Source information below:
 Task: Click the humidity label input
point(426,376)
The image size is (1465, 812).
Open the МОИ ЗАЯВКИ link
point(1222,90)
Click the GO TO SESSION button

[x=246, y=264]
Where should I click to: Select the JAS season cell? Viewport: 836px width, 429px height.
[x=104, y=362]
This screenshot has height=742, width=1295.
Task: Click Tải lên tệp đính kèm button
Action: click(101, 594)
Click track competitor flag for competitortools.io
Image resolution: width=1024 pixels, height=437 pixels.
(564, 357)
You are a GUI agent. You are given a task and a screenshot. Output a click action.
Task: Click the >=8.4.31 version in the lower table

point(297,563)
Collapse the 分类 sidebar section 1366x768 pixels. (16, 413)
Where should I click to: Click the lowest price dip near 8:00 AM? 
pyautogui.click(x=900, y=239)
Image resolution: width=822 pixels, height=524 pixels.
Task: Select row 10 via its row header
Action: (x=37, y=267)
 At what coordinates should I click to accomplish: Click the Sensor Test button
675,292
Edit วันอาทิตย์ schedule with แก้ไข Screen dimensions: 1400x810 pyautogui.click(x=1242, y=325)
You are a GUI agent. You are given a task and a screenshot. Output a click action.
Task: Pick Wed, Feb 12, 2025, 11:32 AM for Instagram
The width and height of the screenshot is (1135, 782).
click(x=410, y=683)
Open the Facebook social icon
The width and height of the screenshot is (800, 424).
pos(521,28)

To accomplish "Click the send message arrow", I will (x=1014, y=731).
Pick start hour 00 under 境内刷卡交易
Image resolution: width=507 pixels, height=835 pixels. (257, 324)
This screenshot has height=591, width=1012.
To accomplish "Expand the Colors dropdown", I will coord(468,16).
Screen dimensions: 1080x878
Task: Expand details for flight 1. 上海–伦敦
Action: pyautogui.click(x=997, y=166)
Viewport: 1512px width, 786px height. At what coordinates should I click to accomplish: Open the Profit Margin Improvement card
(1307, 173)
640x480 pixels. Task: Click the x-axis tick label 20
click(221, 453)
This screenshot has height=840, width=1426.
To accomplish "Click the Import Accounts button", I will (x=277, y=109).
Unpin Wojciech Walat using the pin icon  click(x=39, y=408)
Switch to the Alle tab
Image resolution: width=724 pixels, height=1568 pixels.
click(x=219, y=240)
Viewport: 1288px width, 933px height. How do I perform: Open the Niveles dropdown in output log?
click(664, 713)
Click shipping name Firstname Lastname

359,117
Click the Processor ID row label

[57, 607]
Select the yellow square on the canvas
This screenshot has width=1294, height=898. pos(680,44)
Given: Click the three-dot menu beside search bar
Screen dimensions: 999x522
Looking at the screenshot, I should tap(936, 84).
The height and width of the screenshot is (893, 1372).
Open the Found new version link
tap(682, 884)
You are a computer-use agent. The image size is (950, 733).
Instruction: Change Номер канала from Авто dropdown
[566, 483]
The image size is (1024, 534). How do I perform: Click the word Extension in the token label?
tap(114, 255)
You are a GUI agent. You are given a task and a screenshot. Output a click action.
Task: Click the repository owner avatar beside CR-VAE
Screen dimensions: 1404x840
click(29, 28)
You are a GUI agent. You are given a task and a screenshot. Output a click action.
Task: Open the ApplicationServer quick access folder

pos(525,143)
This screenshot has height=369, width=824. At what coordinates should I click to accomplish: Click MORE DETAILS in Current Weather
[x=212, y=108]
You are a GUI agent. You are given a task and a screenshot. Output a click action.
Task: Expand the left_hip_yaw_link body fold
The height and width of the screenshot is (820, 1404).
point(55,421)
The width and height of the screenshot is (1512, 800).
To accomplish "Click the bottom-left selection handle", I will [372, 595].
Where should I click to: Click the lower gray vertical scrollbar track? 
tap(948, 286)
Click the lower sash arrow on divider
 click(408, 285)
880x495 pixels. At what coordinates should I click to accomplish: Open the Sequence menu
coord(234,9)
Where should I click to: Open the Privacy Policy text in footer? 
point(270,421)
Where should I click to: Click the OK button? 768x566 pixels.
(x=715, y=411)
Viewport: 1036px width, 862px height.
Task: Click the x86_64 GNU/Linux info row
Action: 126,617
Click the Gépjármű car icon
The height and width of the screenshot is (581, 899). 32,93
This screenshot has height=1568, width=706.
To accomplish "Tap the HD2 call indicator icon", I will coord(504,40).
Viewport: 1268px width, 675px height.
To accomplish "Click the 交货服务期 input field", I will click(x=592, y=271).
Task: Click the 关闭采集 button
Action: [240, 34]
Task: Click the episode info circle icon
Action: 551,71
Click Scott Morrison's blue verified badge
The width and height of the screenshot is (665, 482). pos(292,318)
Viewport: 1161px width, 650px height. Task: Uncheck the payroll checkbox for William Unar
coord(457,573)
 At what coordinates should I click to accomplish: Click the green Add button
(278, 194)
End of Source information.
### Task to carry out
Work out how many lines of the data above hold the word "beside", and write only the count.

### Response box
2